I live in Washington DC but happened to be in NYC two years ago today visiting my sister.

“Are you sure that building can withstand such an impact?” I queried the carpenter standing next to me. We were standing on the rooftop terrace of an apartment in Greenwich Village.

He and several other workmen had ceased their renovations to stare at the surreal spectacle a mile south of us.

The Twin Towers were aflame, belching gargantuan clouds of gray smoke.

“Oh sure, no problem. They reinforced those buildings after the 1993 bombing,” he reassured me. We continued to stare…

Somehow it wasn’t real.

Not until we listened on the radio and ran back inside to watch on TV. And even when the towers fell in slow motion before our naked eyes I had to watch it again on TV to believe.

Two years later what seems important is not so much that I was a witness but how acutely American I feel.

Here in the U.S. we are as vulnerable to terrorism as any country.

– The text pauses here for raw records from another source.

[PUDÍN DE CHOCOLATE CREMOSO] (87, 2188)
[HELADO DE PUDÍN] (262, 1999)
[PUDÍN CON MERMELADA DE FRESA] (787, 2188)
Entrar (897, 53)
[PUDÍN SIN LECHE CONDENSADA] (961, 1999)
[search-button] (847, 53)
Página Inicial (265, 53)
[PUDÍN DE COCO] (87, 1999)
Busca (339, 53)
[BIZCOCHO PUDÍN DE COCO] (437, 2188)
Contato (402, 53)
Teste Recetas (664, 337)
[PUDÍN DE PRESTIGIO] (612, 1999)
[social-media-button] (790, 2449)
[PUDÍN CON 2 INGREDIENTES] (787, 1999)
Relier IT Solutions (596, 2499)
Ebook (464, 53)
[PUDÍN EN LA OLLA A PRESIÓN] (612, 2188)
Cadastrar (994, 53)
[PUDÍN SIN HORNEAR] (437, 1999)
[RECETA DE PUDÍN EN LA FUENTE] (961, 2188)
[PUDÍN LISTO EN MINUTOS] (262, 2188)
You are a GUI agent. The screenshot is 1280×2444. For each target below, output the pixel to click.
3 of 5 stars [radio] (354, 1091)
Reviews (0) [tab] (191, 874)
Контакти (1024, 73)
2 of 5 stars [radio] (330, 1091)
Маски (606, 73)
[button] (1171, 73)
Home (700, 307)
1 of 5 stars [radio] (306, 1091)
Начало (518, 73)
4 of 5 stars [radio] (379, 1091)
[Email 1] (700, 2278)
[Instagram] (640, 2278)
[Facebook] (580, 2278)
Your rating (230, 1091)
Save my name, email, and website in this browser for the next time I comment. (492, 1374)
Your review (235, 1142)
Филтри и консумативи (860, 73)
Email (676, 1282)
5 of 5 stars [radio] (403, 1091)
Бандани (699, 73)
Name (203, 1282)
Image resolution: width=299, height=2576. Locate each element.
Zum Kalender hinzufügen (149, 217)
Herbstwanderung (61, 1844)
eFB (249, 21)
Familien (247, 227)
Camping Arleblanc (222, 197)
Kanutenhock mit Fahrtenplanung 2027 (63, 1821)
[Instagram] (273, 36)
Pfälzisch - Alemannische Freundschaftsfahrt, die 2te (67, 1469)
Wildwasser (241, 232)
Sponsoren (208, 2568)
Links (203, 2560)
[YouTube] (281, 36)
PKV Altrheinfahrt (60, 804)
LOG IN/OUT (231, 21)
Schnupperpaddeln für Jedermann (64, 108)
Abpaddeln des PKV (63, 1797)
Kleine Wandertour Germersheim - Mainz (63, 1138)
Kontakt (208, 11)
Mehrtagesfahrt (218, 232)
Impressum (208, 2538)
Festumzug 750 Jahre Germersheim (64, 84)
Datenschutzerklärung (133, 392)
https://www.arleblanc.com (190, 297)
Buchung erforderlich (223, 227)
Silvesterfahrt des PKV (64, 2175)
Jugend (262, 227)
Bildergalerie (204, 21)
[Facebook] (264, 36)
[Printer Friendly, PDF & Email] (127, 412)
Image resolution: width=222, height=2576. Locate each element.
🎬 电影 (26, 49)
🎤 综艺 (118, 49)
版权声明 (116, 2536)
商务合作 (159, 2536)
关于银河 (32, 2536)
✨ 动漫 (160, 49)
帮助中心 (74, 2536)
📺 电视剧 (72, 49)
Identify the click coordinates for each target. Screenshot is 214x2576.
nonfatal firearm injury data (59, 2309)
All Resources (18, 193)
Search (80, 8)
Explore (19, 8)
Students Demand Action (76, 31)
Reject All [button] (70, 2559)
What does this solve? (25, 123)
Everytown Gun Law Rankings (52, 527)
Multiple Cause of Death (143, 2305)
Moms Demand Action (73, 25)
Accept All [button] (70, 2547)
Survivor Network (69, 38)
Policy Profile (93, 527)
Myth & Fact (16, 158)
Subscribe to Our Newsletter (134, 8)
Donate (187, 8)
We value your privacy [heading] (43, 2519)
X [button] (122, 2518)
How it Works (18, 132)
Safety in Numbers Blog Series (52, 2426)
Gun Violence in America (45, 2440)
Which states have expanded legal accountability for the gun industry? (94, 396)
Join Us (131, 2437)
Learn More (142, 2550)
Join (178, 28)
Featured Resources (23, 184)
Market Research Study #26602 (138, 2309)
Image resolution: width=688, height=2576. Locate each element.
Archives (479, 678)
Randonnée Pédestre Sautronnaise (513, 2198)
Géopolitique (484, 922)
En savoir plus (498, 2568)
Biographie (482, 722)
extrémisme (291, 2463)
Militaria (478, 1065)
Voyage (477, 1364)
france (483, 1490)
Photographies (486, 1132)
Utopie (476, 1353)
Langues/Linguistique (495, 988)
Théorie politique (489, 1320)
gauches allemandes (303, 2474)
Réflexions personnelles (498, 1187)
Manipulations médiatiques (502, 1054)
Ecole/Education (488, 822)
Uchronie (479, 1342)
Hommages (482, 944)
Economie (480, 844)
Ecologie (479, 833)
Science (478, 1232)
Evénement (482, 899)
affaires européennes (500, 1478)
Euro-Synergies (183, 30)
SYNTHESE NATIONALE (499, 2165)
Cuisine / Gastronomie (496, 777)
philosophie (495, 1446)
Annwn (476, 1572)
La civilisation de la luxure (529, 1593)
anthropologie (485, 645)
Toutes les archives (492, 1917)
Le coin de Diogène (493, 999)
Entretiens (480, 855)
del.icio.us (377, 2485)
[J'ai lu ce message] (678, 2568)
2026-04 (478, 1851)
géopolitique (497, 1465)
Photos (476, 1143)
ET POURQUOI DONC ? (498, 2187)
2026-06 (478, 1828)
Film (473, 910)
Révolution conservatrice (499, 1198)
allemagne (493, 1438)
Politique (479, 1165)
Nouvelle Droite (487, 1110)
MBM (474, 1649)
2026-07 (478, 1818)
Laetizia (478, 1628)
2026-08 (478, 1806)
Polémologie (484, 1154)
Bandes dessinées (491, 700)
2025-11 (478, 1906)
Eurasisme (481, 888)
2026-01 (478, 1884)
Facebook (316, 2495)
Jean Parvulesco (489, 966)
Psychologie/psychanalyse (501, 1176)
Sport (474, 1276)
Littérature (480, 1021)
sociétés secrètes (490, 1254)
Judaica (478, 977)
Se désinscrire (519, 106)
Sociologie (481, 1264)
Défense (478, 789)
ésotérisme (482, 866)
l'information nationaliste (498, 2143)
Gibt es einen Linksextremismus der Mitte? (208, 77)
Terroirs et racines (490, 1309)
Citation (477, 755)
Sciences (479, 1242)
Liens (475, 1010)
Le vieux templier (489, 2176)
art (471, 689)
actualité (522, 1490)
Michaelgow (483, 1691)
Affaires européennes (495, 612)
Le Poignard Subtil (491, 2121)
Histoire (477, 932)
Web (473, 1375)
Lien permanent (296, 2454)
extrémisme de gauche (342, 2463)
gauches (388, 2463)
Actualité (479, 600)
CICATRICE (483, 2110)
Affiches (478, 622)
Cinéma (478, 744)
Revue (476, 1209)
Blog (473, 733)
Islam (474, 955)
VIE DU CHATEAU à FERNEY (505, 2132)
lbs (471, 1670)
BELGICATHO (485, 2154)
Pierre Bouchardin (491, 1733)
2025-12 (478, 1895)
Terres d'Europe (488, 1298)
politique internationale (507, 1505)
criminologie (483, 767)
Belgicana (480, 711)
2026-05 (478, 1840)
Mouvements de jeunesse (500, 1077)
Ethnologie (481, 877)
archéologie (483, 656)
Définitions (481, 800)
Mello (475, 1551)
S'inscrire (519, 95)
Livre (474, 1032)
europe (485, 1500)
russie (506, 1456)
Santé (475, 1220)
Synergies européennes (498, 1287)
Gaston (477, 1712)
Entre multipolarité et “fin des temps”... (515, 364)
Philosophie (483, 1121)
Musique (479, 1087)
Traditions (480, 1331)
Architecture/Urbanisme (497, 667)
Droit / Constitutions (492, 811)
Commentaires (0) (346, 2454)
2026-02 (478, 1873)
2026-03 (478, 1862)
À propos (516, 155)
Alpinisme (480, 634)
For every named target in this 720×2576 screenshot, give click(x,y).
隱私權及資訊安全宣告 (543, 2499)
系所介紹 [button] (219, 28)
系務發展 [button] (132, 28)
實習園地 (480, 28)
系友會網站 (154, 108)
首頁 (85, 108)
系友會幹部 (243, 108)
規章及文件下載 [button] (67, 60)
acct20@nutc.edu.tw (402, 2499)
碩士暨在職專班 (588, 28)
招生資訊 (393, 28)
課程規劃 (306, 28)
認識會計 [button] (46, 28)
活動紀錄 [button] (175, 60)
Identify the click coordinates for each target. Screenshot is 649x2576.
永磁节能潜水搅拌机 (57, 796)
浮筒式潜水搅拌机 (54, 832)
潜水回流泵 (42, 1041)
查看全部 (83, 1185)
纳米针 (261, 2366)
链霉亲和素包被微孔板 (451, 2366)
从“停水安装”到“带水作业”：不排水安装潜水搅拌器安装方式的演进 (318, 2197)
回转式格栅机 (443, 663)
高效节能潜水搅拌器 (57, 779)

But more disturbing, we as Americans are NOT like everyone else.

Our current course of foreign policy is putting us at odds with the rest of the world.

The most notable story on the front page of The New York Times on this sad, sobering anniversary of 9/11, is that the U.S. is now perceived of as “an imperial power that has defied world opinion by the unilateral use of military force.” I don’t support the current Bush administration. Yet as an American I feel complicit.